((

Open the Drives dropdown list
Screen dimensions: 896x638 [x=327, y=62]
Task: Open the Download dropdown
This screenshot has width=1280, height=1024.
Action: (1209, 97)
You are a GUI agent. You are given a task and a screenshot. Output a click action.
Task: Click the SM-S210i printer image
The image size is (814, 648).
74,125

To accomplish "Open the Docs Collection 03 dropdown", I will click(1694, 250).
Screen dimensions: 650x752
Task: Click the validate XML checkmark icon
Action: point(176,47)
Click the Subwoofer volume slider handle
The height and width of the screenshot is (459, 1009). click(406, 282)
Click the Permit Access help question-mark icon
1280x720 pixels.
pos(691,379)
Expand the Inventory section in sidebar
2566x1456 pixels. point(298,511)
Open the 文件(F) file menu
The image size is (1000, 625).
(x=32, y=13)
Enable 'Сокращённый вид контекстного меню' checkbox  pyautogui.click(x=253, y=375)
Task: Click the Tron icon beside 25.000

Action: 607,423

))

Print the entries word for word, starting with the line that contains "Task: Open the Download dropdown" and stopping after the final line of the entries, with both of those lines included.

Result of the task -
Task: Open the Download dropdown
This screenshot has width=1280, height=1024.
Action: (1209, 97)
You are a GUI agent. You are given a task and a screenshot. Output a click action.
Task: Click the SM-S210i printer image
The image size is (814, 648).
74,125

To accomplish "Open the Docs Collection 03 dropdown", I will click(1694, 250).
Screen dimensions: 650x752
Task: Click the validate XML checkmark icon
Action: point(176,47)
Click the Subwoofer volume slider handle
The height and width of the screenshot is (459, 1009). click(406, 282)
Click the Permit Access help question-mark icon
1280x720 pixels.
pos(691,379)
Expand the Inventory section in sidebar
2566x1456 pixels. point(298,511)
Open the 文件(F) file menu
The image size is (1000, 625).
(x=32, y=13)
Enable 'Сокращённый вид контекстного меню' checkbox  pyautogui.click(x=253, y=375)
Task: Click the Tron icon beside 25.000

Action: 607,423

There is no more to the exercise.